The Association for the Study of African American Life and History — the founding organization of Black History Month — further describes the complexity and scope of these migrations.

“The theme Black Migrations equally lends itself to the exploration of the century’s later decades from spatial and social perspectives, with attention to ‘new’ African Americans because of the burgeoning African and Caribbean population in the US,” the ASALAH website reads. “Northern African Americans’ return to the South; racial suburbanization; inner-city hyperghettoization; health and environment; civil rights and protest activism; electoral politics; mass incarceration; and dynamic cultural production.”

Pitt has a wide array of educational programming planned for the month with presentations on recent protest movements, film screenings and more.

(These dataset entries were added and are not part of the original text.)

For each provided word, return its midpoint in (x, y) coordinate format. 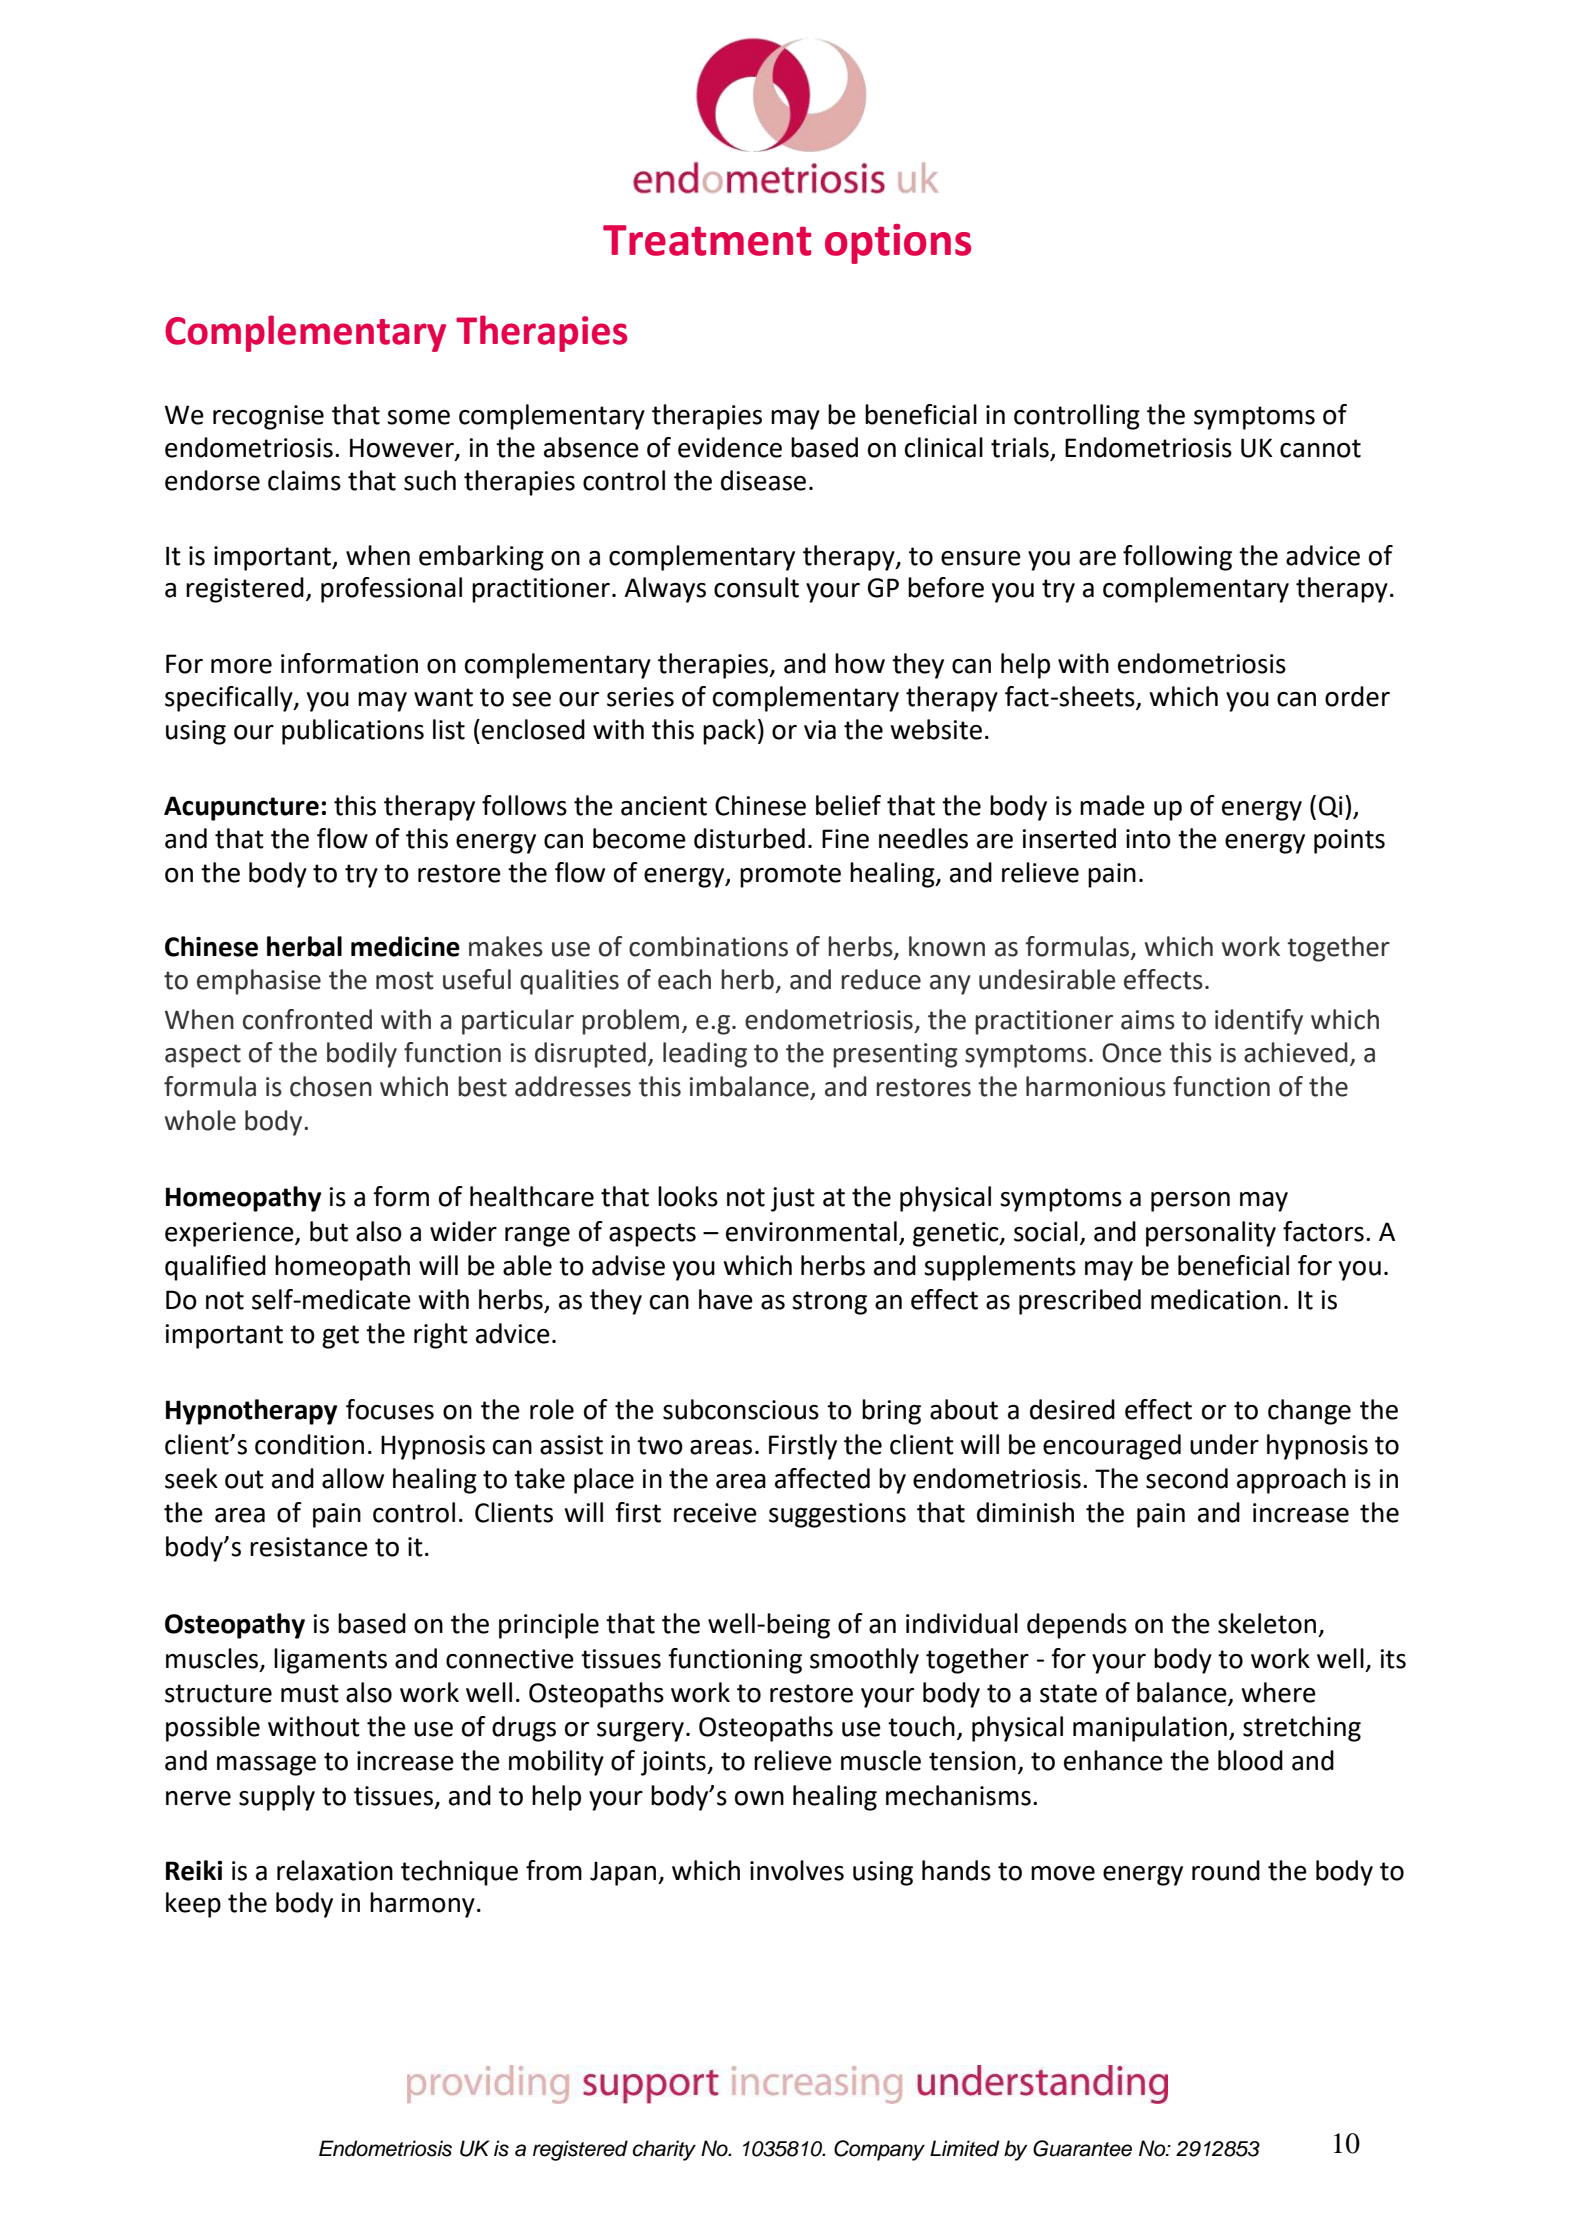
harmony (422, 1905)
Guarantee (1082, 2148)
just (793, 1199)
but (329, 1231)
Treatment (707, 240)
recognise (268, 417)
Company (879, 2150)
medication (1216, 1299)
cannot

“Ferguson Voices: Disrupting the Frame”: Global Studies, the ULS, and others are partnering to bring this traveling exhibit to the Hillman Library for Black History Month. “Ferguson Voices” tells the story of the people of Ferguson, Missouri, before, during, and after Michael Brown, a young black man, was shot and killed by a white police officer in August 2014. The physical exhibit will be located in the alcove just to the right of the first floor entrance of Hillman for the month of February; there is also a website and a podcast

Sophisticated Giant: The Life and Legacy of Dexter Gordonby Maxine Gordon: 4-5 p.m. Feb. 7, Hillman Library, 111 Thornburgh Room. Maxine Gordon is an independent scholar with a lifetime career working with jazz musicians. As an oral historian and archivist in the fields of jazz and African-American cultural history, “Sophisticated Giant” fulfills the promise she made to her late husband, jazz saxophonist and Academy Award-nominated actor Dexter Gordon, to complete his biography.

Black Lives Matter: Intersectional and Transnational Perspectives: Noon Feb. 7, Thornburgh Room, Hillman library.

Advancing Health Equity and the Human Right to Health: Social policy perspectives on public health: 4:30-6 p.m. Feb. 13, Thornburgh Room, Hillman Library.

Wylie Avenue Days” Film Screening: 2-3:30 p.m. Feb. 13, Room 171B, Hillman Library. The documentary “Wylie Avenue Days: A History of the Hill District 1930-1950” focuses on the Great Migration in Pittsburgh.

Racial Regimes in Transnational Context: A conversation with Michael Hanchard: Noon Feb. 18, Thornburgh Room

In Search of Home: The Legacy of Black Women's Migration Narrative: 11 a.m.-1:30 pm. Feb. 20, William Pitt Union Ballroom.

Panel discussion “How engagement between police and communities impacts communities of color”: 5 p.m. Feb. 21, Room 323, Alumni Hall

Hands-On Community Workshop with Poet/Artists Saretta Morgan and Bekezela Mguni: 6:30 p.m. Feb. 25, Digital Scholarship Commons, Hillman Library.

Here are a few other black history-related events not included in the official list.

"Africans In India: From Slaves to Generals and Rulers": 4:30-6:30 p.m. Feb. 15, Frick Fine Arts Auditorium

Flyin' West”: 8 p.m. Feb. 14, with several more performances through Feb. 24. The Department of Theatre Arts presents a play about four black women in 1898 as they lay claim to land in Nicodemus, an all-black Kansas town.